Selon les autorités nigériennes, l’assaut a duré environ soixante minutes avant d’être neutralisé grâce à une réponse combinée aéroterrestre. Le bilan provisoire, difficile à confirmer en l’absence de sources indépendantes, fait état de vingt assaillants tués, onze capturés et quatre militaires nigériens blessés. Le ministère russe des Affaires étrangères a confirmé, le 2 février, la participation d’éléments de l’Africa Corps, une unité dépendant du ministère russe de la Défense, à la sécurisation du site aux côtés des forces locales.

Le général Abdourahamane Tiani, dirigeant de la junte militaire, a salué « le professionnalisme des partenaires russes », déployés dans leur « zone de sécurité » au sein du périmètre aéroportuaire. Ce dernier abrite notamment la base aérienne 101, un point névralgique du dispositif militaire nigérien.

Une vidéo de propagande accablante pour l’EIS

Le 2 février, l’EIS a franchit une étape supplémentaire en diffusant une vidéo présentée comme tournée pendant l’attaque. Les images, estampillées du logo d’AMAQ, montrent des dizaines d’hommes armés, certains à moto, progressant dans la zone militaire de l’aéroport. Les assaillants s’approchent des hangars, ouvrent le feu et déclenchent des incendies.

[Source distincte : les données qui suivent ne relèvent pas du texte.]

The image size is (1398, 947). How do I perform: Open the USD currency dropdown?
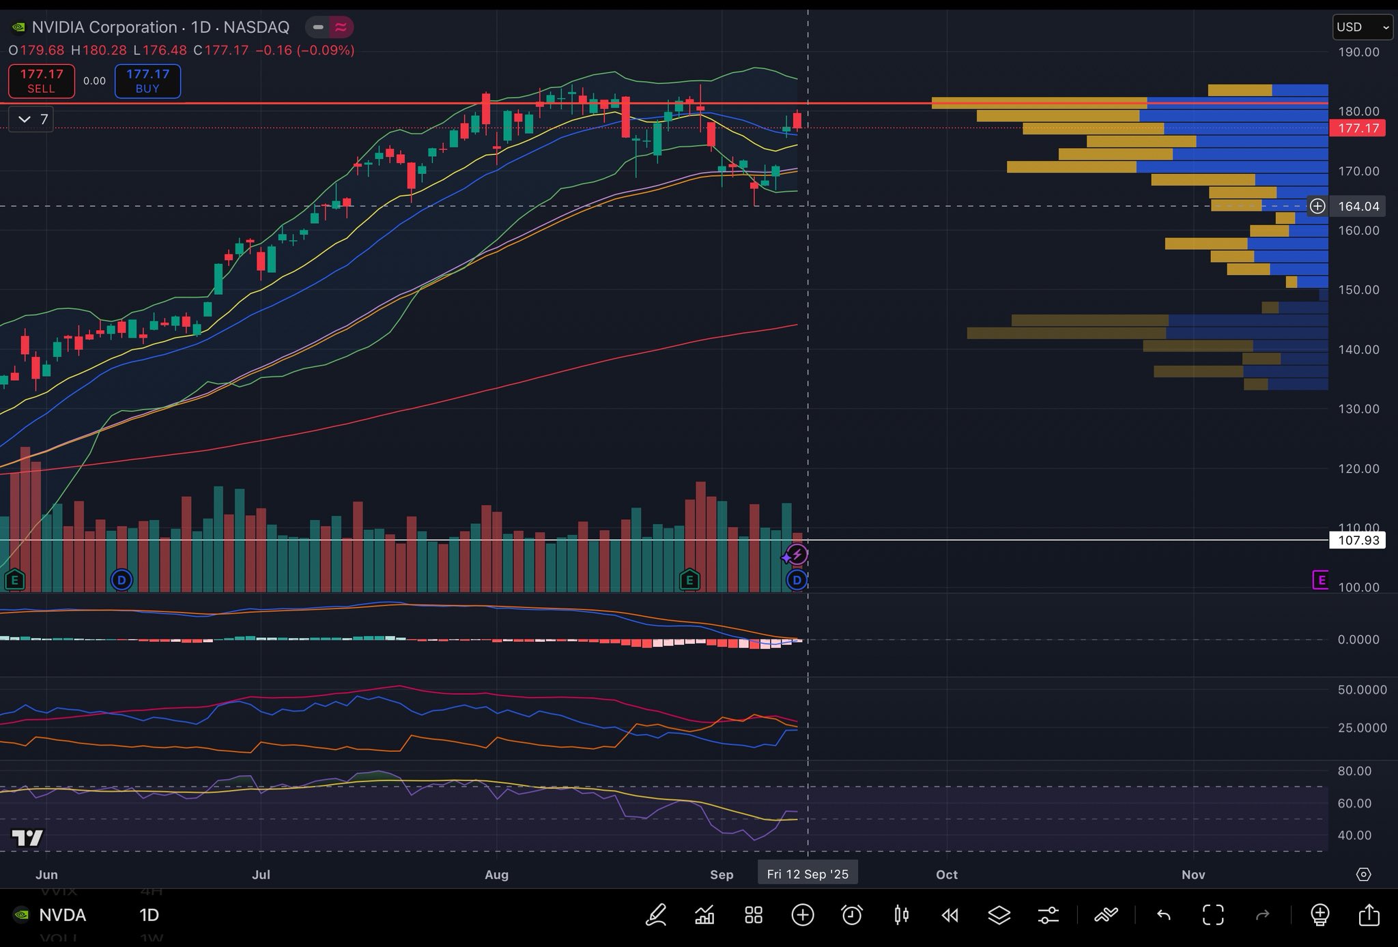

Deux petits avions et un hélicoptère apparaissent endommagés, correspondant à une partie du parc aérien utilisé par l’armée nigérienne dans sa lutte contre les groupes djihadistes. Des images satellites post-attaque confirment des zones partiellement carbonisées près de la piste. La vidéo se poursuit dans la zone civile de l’aéroport, où les assaillants filment des avions commerciaux stationnés, aux couleurs des compagnies Asky et Air Côte d’Ivoire. Les autorités nigériennes avaient précédemment admis des dégâts sur trois appareils civils, tandis que le ministère de la Défense évoquait « du matériel endommagé, dont un stock de munitions qui a pris feu », sans précisions supplémentaires.

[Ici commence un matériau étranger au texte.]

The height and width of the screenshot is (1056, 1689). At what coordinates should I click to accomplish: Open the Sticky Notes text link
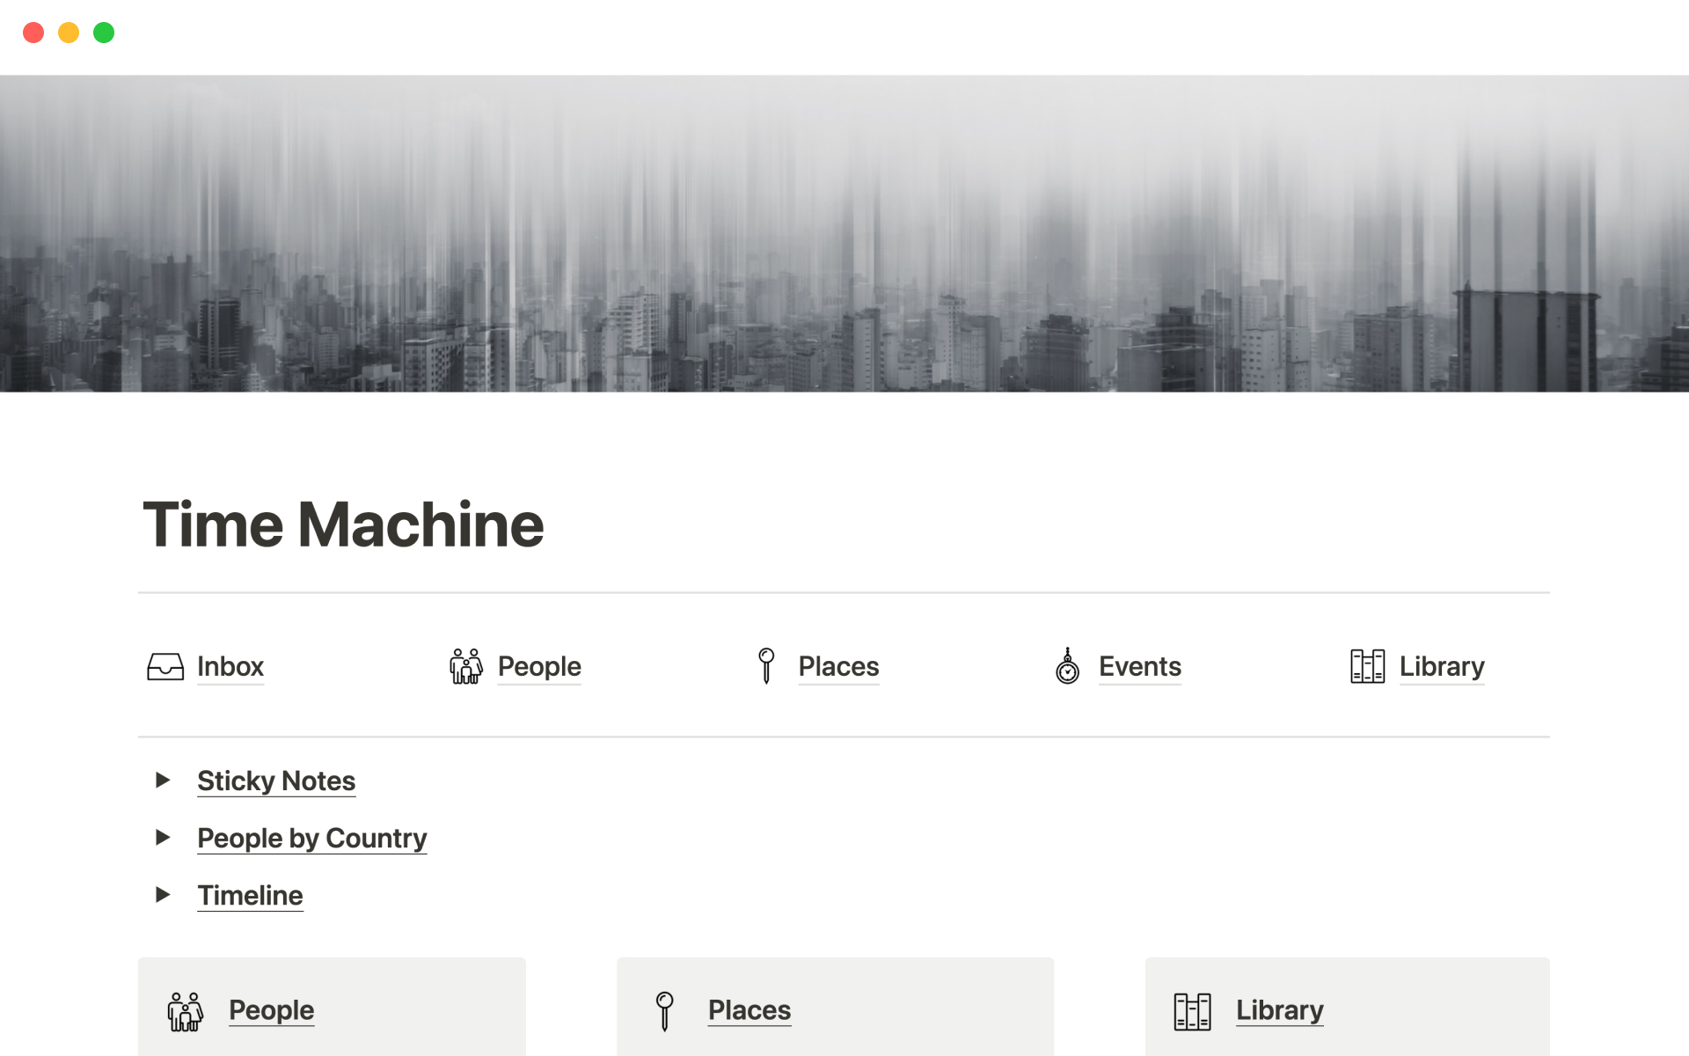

Niamey, nouvelle cible des groupes armés au Sahel

Si le Niger fait face depuis dix ans aux violences du Groupe de soutien à l’islam et aux musulmans (JNIM), affilié à Al-Qaïda, et de l’EIS dans l’ouest et le sud-est du pays, les attaques visant directement la capitale restent exceptionnelles. Quelques jours avant l’assaut, le JNIM avait revendiqué la destruction d’un véhicule militaire à l’est de Niamey, signalant une pression accrue aux portes du pouvoir central.

Cette escalade survient alors que le régime militaire nigérien a opéré un virage stratégique dans ses alliances sécuritaires. Depuis le putsch du 26 juillet 2023, Niamey se rapproche de Moscou tout en s’éloignant de plusieurs partenaires occidentaux. Après le départ des forces françaises fin 2023, les États-Unis ont retiré la majorité de leur contingent militaire en 2024, tout en maintenant des relations diplomatiques.

Tensions diplomatiques après des accusations controversées

Dans un discours virulent, le général Tiani a accusé la France, le Bénin et la Côte d’Ivoire d’avoir « soutenu financièrement » l’attaque, des propos immédiatement contestés par Abidjan et Cotonou. La Côte d’Ivoire a convoqué l’ambassadrice du Niger, dénonçant des déclarations « inacceptables » risquant de nuire aux relations bilatérales.

Présents sur place, près de 300 soldats italiens participent à la Mission italienne de soutien au Niger (MISIN). Le ministre italien de la Défense, Guido Crosetto, a précisé que ses troupes « n’ont joué aucun rôle » dans les combats et que leur sécurité reste la priorité absolue.

Un site stratégique sous haute tension

Au-delà de sa portée symbolique, l’aéroport de Niamey concentre plusieurs enjeux majeurs : base aérienne, siège de la force conjointe du Niger, du Mali et du Burkina Faso, et lieu de stockage d’une importante quantité de concentré d’uranium. Ce stock, au cœur d’un différend avec le groupe français Orano, pourrait être cédé à la Russie, alors que Niamey n’a pas encore arrêté de solution pour son transfert.

Malgré l’attaque, le trafic aérien a repris dès le lendemain. Dans les quartiers voisins, la vie a rapidement repris son cours. Pourtant, cet événement marque un tournant : en frappant le cœur logistique et militaire de la capitale, l’EIS a prouvé sa capacité de nuisance, tandis que l’implication russe confirme le basculement sécuritaire du Niger, avec le risque d’attiser de nouvelles tensions régionales.